IMDB dataset¶
You might know the Internet Movie Database, commonly called IMDB.
Well it’s a good simple example to showcase ElasticSearch capabilities.
In this case, relational databases (SQL) are a good fit to store with consistence this kind of data. Yet indexing some of this data in a optimized search engine will allow more powerful queries.
Query requirements¶
In this example, we’ll suppose most usage/queries requirements will be around the concept of movie (rather than usages focused on fetching actors or directors, even though it will still be possible with this data structure).
The index should provide good performances trying to answer these kind question (non-exhaustive):
- in which movies this actor played?
- what movies genres were most popular among decades?
- which actors have played in best-rated movies, or worst-rated movies?

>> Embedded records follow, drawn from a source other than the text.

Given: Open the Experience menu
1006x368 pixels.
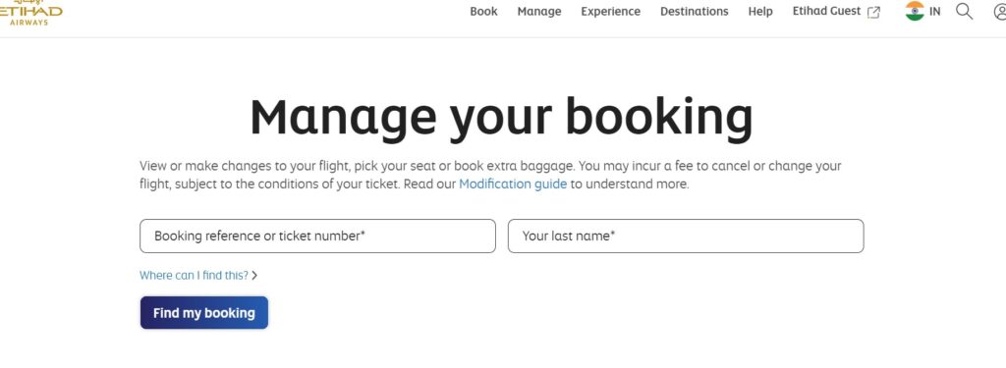Looking at the screenshot, I should point(611,12).
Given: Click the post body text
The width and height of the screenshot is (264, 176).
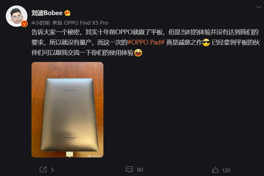Looking at the screenshot, I should [x=146, y=42].
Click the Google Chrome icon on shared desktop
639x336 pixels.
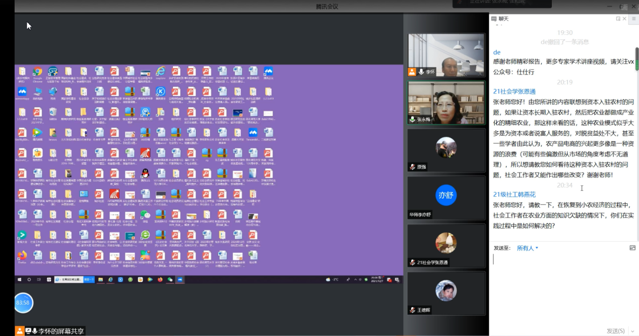[x=37, y=72]
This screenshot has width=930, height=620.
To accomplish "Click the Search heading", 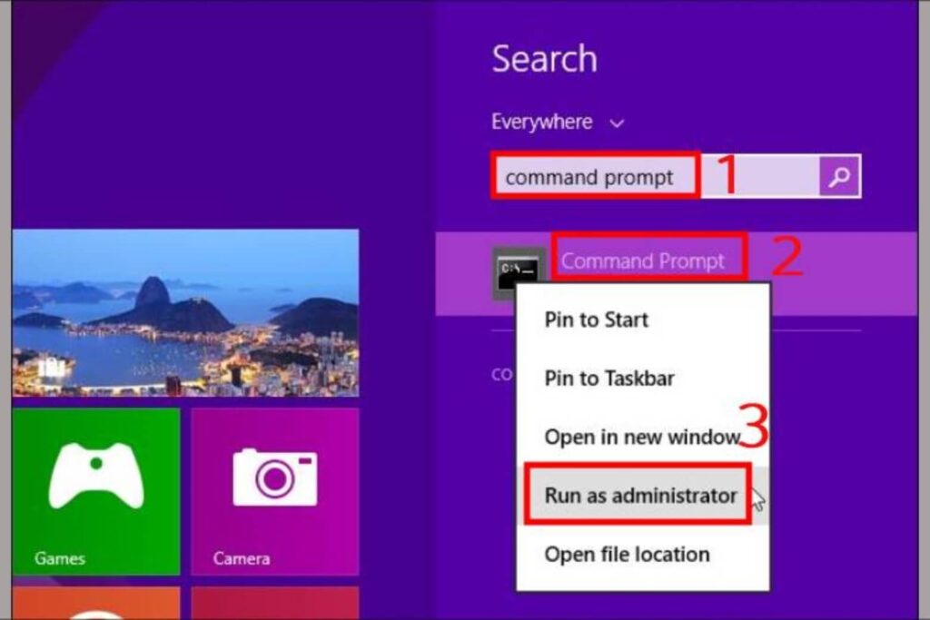I will point(544,58).
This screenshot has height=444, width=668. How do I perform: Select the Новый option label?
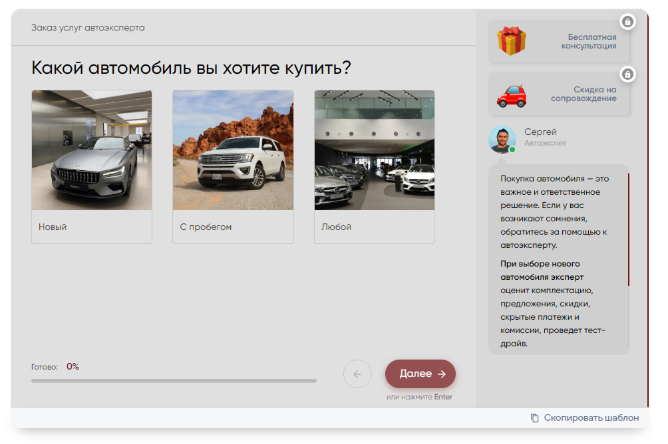[x=53, y=227]
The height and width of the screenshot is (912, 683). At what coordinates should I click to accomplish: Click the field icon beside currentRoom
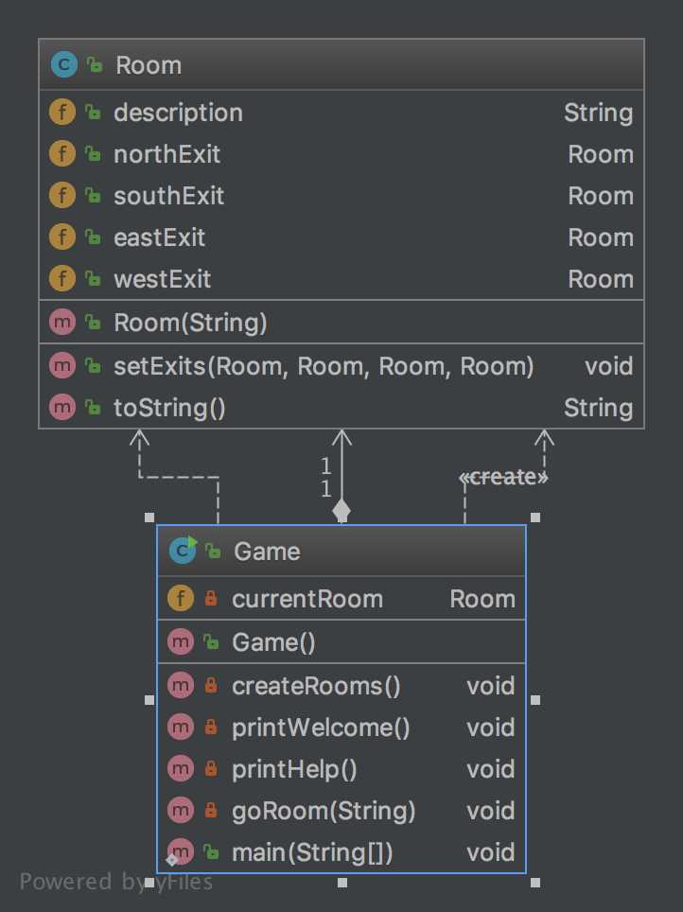pyautogui.click(x=180, y=599)
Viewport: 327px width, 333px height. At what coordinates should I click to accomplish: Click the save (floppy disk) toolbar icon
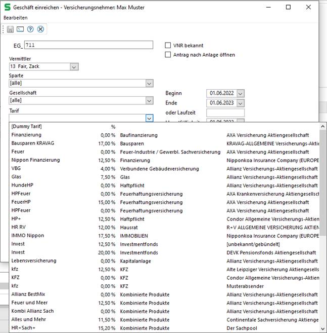(10, 29)
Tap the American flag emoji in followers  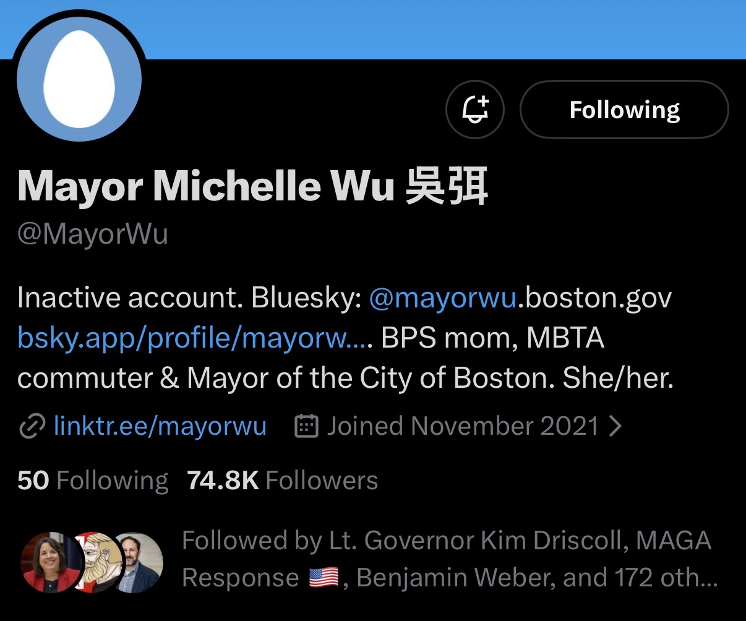[324, 578]
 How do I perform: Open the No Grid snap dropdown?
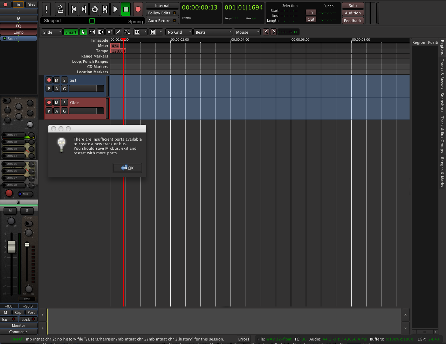click(179, 32)
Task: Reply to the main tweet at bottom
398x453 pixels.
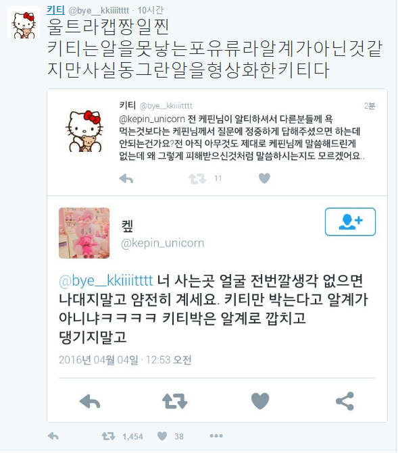Action: pyautogui.click(x=53, y=436)
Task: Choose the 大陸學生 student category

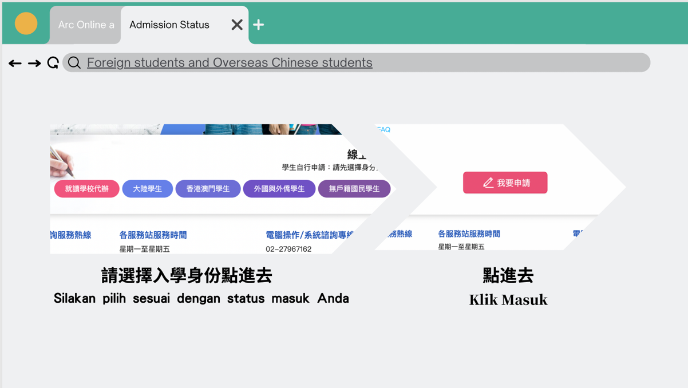Action: pyautogui.click(x=147, y=188)
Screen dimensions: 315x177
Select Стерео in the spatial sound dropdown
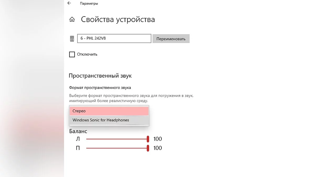coord(109,111)

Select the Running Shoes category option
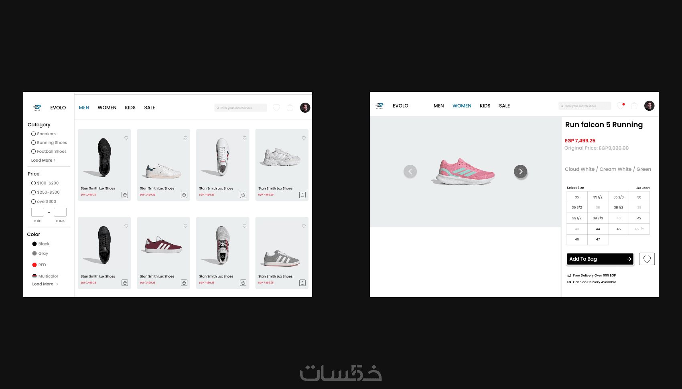pos(49,143)
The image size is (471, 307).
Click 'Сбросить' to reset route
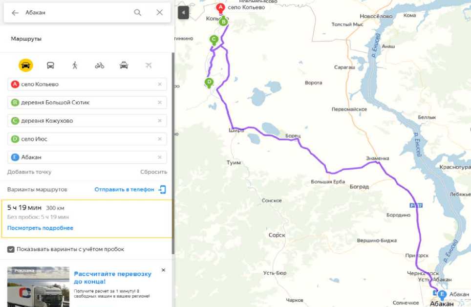[x=153, y=172]

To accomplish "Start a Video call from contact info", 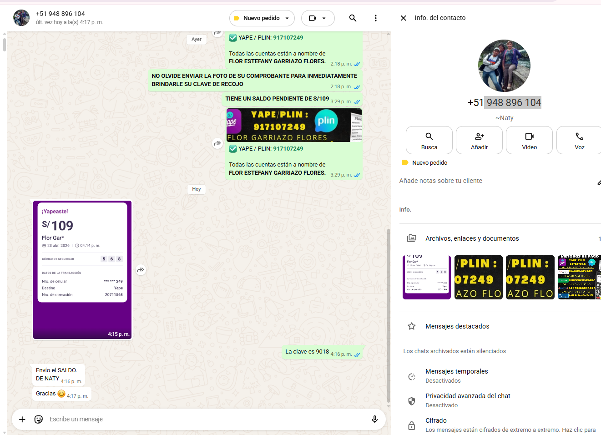I will click(x=529, y=140).
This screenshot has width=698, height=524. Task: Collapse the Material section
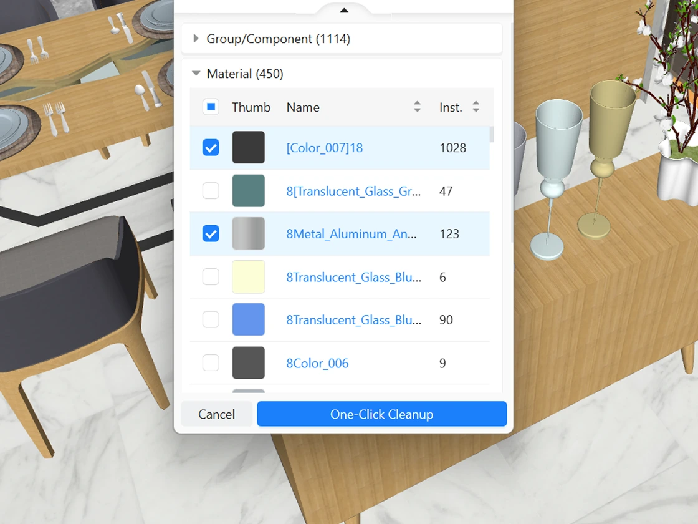pyautogui.click(x=196, y=74)
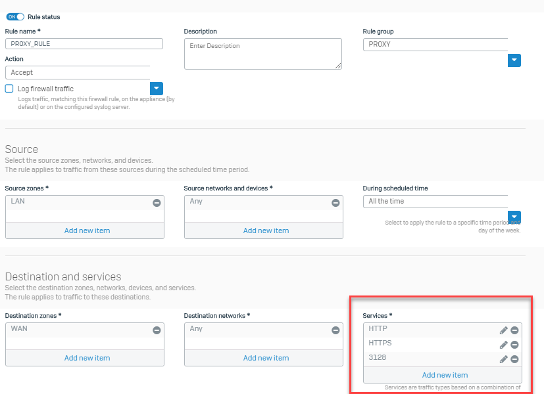Edit the HTTPS service entry
Screen dimensions: 544x394
(x=503, y=345)
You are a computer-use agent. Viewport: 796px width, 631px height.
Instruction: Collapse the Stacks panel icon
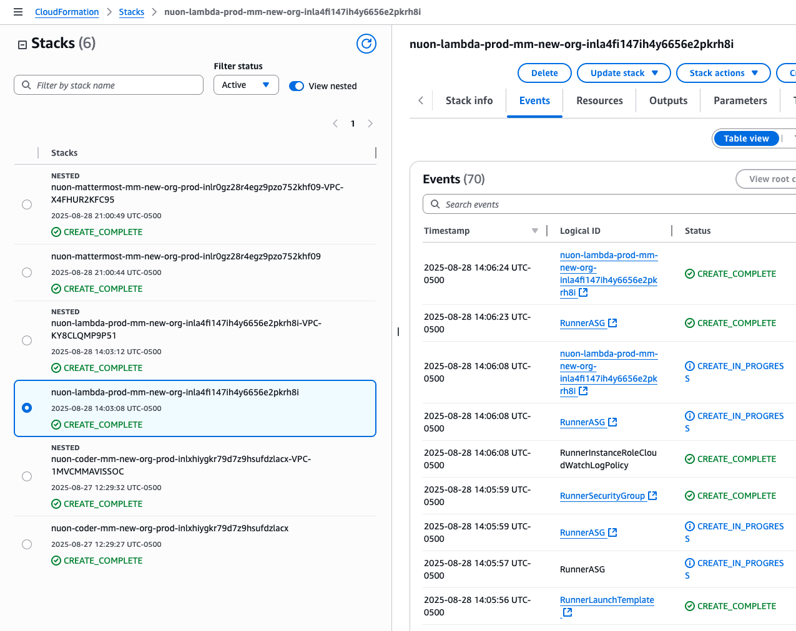22,44
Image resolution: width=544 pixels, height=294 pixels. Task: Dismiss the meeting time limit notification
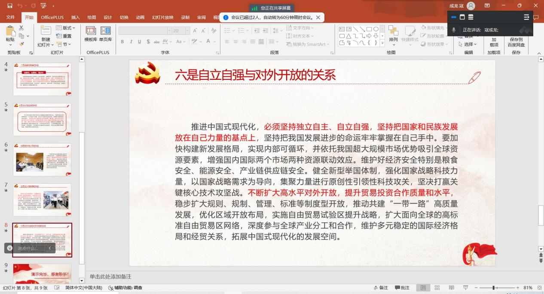[318, 18]
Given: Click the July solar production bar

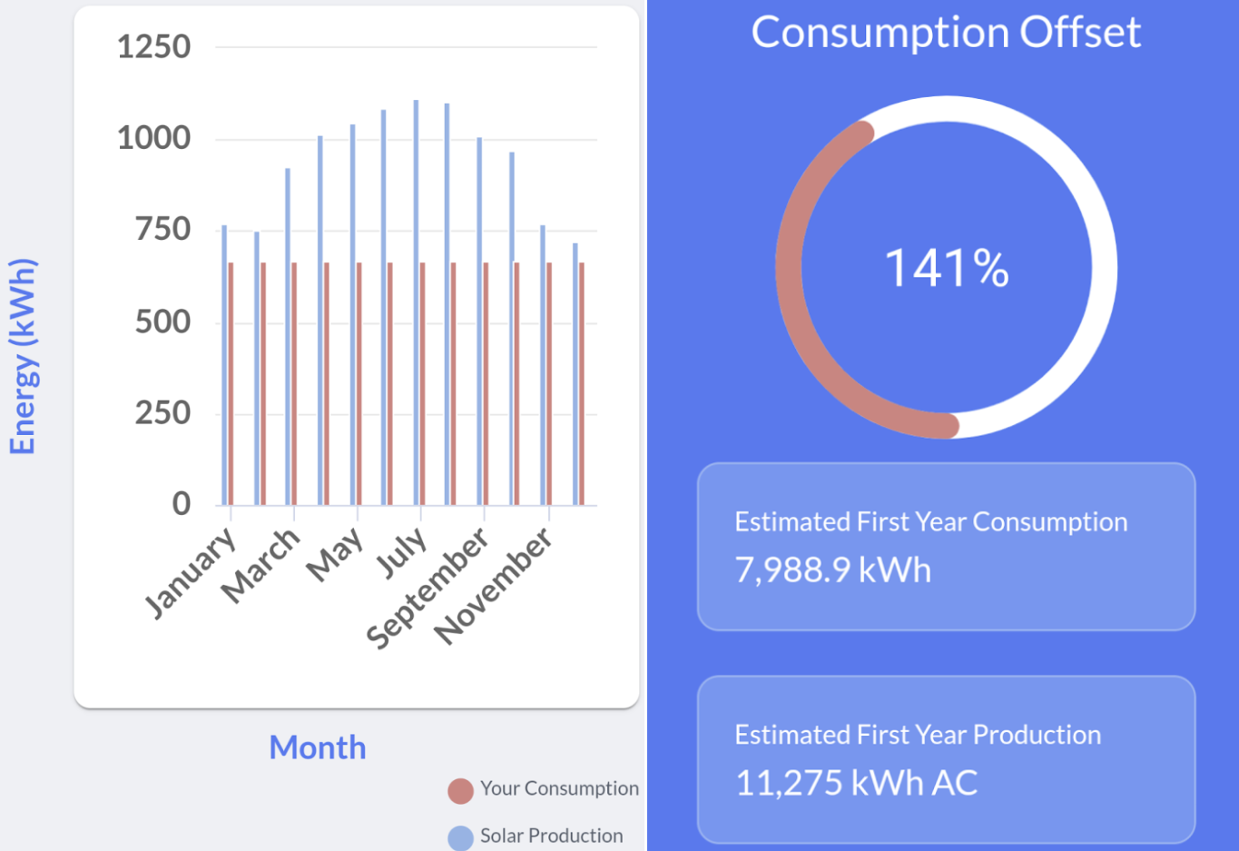Looking at the screenshot, I should 416,300.
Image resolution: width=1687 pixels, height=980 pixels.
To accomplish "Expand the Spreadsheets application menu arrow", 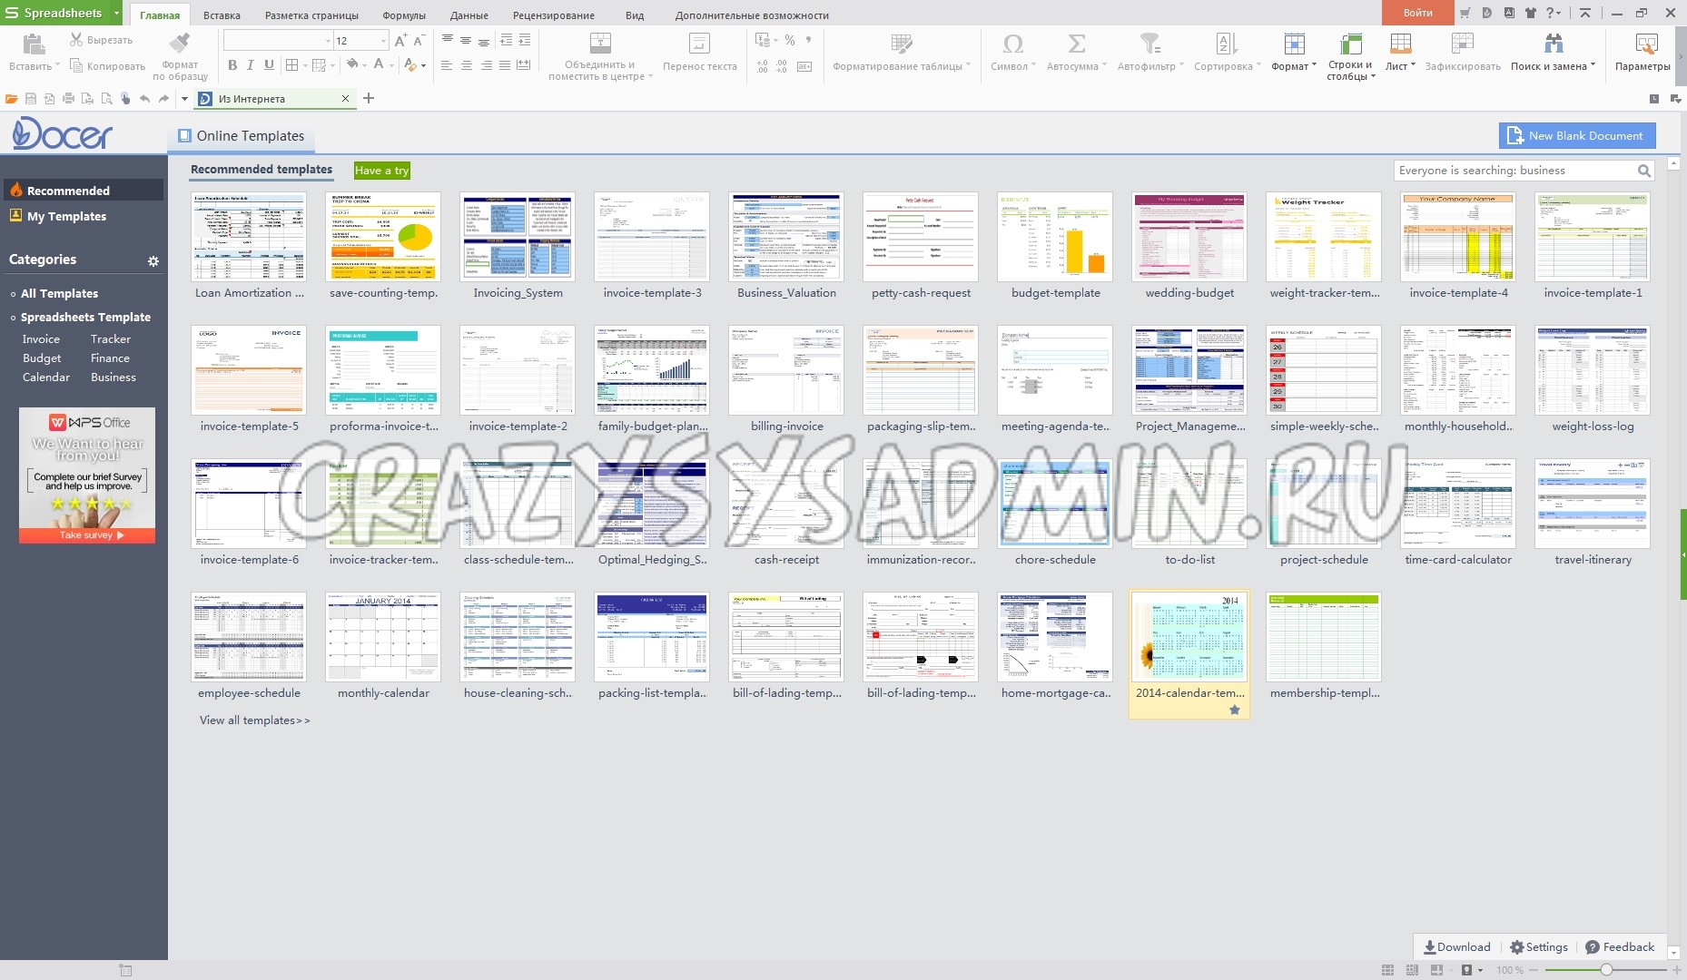I will pos(116,13).
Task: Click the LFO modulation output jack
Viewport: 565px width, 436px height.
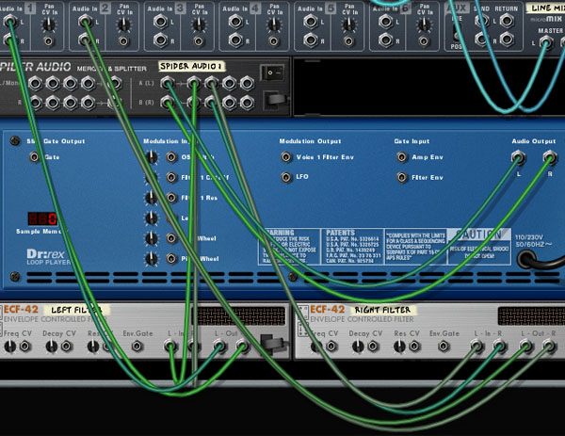Action: point(285,176)
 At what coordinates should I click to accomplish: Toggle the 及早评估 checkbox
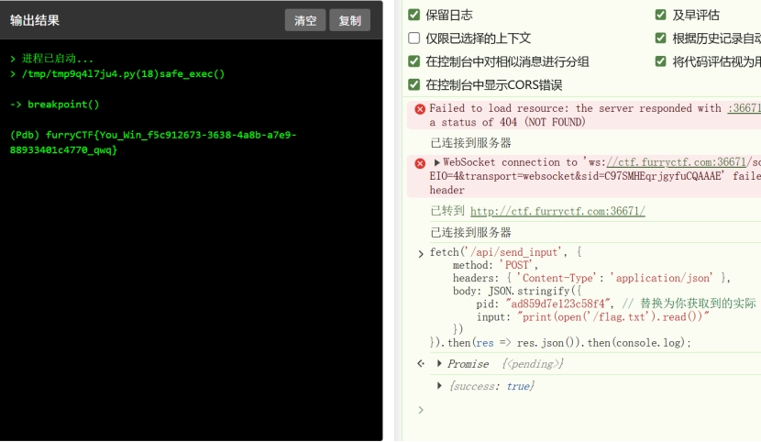(661, 15)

- which actors movies directors prefer to cast in their movies?
- which are best ranked movies of last decade in Action or Documentary genres?
- …
Data source¶
I exported following SQL tables from MariaDB following these instructions.
Relational schema is the following:
imdb tables
Index mapping¶
Overview¶
The base unit (document) will be a movie, having a name, rank (ratings), year of release, a list of actors and a list of directors.
Schematically:
Movie:
- name
- year
- rank
- [] genres
- [] directors
- [] actor roles
Which fields require nesting?¶
Since genres contain a single keyword field, in no case we need it to be stored as a nested field. On the contrary, actor roles and directors require a nested mapping if we consider applying multiple simultanous query clauses on their sub-fields (for instance search movie in which actor is a woman AND whose role is nurse). More information on distinction between array and nested fields here.
Text or keyword fields?¶
Some fields are easy to choose, in no situation gender will require a full text search, thus we’ll store it as a keyword. On the other hand actors and directors names (first and last) will require full-text search, we’ll thus opt for a text field. Yet we might want to aggregate on exact keywords to count number of movies per actor for instance. More inforamtion on distinction between text and keyword fields here
Final mapping¶
TODO -> use copy_to parameter to build full_name
.
├── directors [Nested]
│ ├── director_id Integer
│ ├── first_name Text
│ │ └── raw ~ Keyword
│ ├── full_name Text
│ │ └── raw ~ Keyword
│ ├── genres Keyword
│ └── last_name Text
│ └── raw ~ Keyword
├── genres Keyword
├── movie_id Integer
├── name Text
│ └── raw ~ Keyword
├── rank Float
├── roles [Nested]
│ ├── actor_id Integer
│ ├── first_name Text
│ │ └── raw ~ Keyword
│ ├── full_name Text
│ │ └── raw ~ Keyword
│ ├── gender Keyword
│ ├── last_name Text
│ │ └── raw ~ Keyword
│ └── role Keyword
└── year Date
Steps to start playing with your index¶
Note to Elastic, if you have a spare cluster to prepare demo indices on which you could let your community perform read operations we could skip this step ;)
Dump tables¶
Follow instruction on bottom of https://relational.fit.cvut.cz/dataset/IMDb page and dump following tables in a directory:
- movies.csv
- movies_genres.csv
- movies_directors.csv
- directors.csv
- directors_genres.csv
- roles.csv
- actors.csv
Clone pandagg and setup environment¶
git clone git@github.com:alkemics/pandagg.git
cd pandagg
virtualenv env
python setup.py develop
pip install pandas simplejson jupyter seaborn
Then copy conf.py.dist
file into conf.py
and edit variables as suits you, for instance:
# your cluster address
ES_HOST = 'localhost:9200'
# where your table dumps are stored, and where serialized output will be written
DATA_DIR = '/path/to/dumps/'
OUTPUT_FILE_NAME = 'serialized.json'
Serialize movie documents and insert them¶
# generate serialized movies documents, ready to be inserted in ES
# can take a while
python examples/imdb/serialize.py
# create index with mapping if necessary, bulk insert documents in ES
python examples/imdb/load.py
Explore pandagg notebooks¶
An example notebook is available to showcase some of pandagg
functionalities: here it is.
Code is present in examples/imdb/IMDB exploration.py
file.